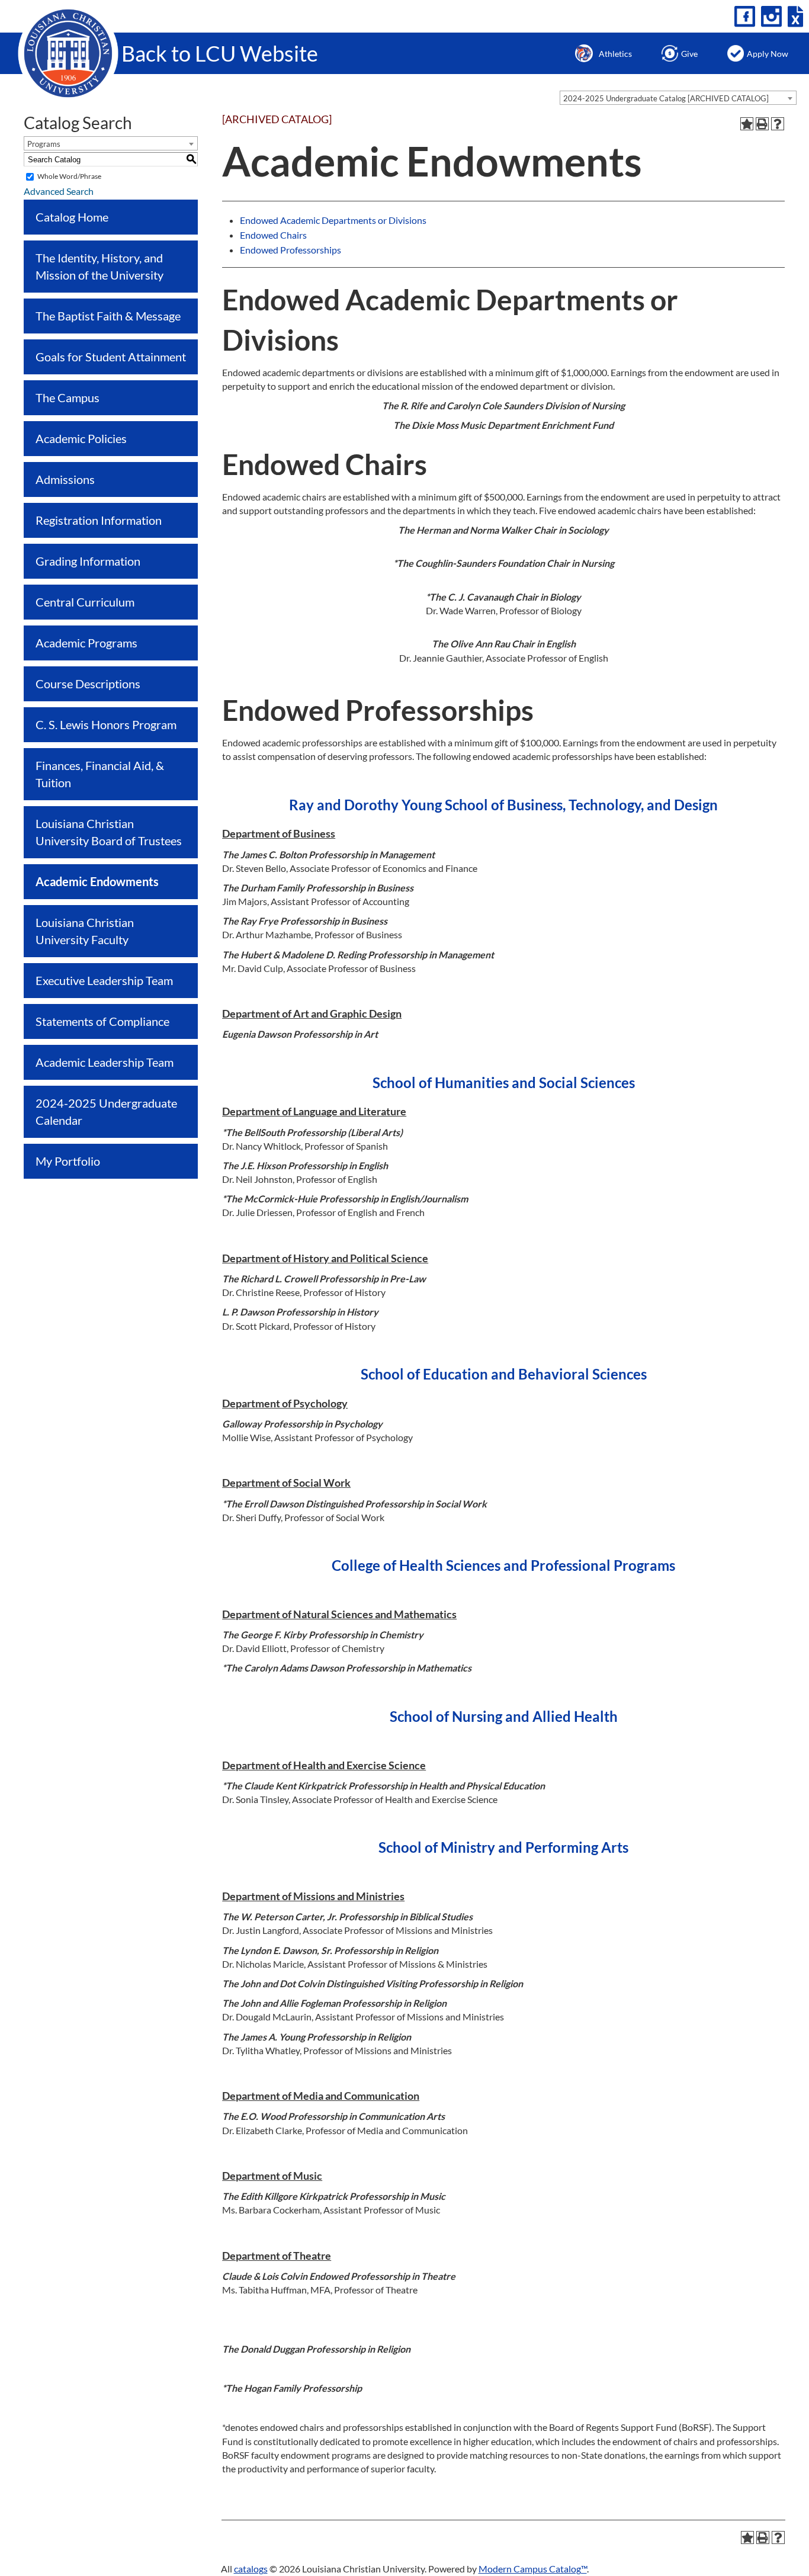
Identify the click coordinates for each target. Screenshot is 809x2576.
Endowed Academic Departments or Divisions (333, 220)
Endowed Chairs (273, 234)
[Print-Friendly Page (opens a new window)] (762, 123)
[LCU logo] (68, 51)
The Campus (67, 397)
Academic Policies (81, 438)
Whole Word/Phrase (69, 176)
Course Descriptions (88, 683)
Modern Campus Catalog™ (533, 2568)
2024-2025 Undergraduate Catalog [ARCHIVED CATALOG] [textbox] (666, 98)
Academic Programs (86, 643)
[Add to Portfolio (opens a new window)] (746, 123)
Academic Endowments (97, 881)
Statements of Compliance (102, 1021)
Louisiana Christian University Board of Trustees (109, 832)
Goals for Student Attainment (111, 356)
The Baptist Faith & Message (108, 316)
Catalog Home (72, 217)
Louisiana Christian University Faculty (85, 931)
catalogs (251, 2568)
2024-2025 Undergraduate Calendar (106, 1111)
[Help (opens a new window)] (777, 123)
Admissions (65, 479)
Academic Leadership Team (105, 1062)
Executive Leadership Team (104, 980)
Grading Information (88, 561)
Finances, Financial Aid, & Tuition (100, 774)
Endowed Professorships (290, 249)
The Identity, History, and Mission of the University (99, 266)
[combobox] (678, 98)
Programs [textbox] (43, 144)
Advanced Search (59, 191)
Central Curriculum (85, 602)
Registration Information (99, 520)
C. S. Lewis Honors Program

==================================================

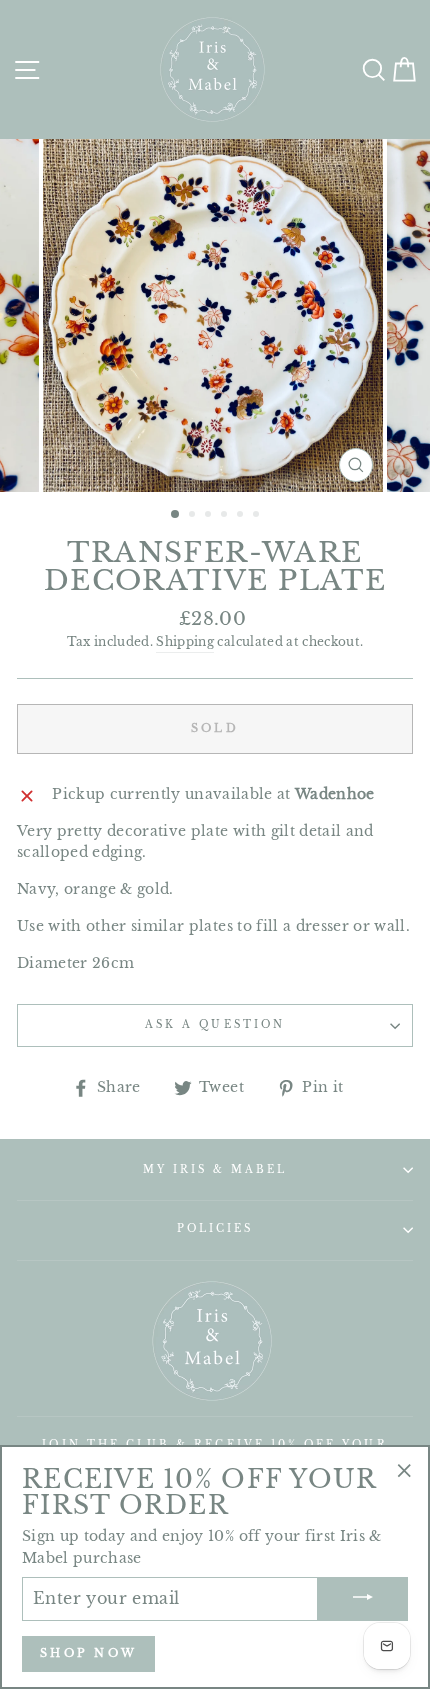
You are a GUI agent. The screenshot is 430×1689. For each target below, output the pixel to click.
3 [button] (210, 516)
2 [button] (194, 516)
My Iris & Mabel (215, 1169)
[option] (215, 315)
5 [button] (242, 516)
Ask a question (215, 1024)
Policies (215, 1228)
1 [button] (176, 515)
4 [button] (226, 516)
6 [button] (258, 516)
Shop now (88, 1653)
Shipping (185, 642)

==================================================

Problem:
Using the data above, extract exactly the lines from the one that holds "Academic Endowments (97, 881)" to the one that holds "C. S. Lewis Honors Program", both ends included, and no others.

Your solution:
Academic Endowments (97, 881)
Statements of Compliance (102, 1021)
Louisiana Christian University Board of Trustees (109, 832)
Goals for Student Attainment (111, 356)
The Baptist Faith & Message (108, 316)
Catalog Home (72, 217)
Louisiana Christian University Faculty (85, 931)
catalogs (251, 2568)
2024-2025 Undergraduate Calendar (106, 1111)
[Help (opens a new window)] (777, 123)
Admissions (65, 479)
Academic Leadership Team (105, 1062)
Executive Leadership Team (104, 980)
Grading Information (88, 561)
Finances, Financial Aid, & Tuition (100, 774)
Endowed Professorships (290, 249)
The Identity, History, and Mission of the University (99, 266)
[combobox] (678, 98)
Programs [textbox] (43, 144)
Advanced Search (59, 191)
Central Curriculum (85, 602)
Registration Information (99, 520)
C. S. Lewis Honors Program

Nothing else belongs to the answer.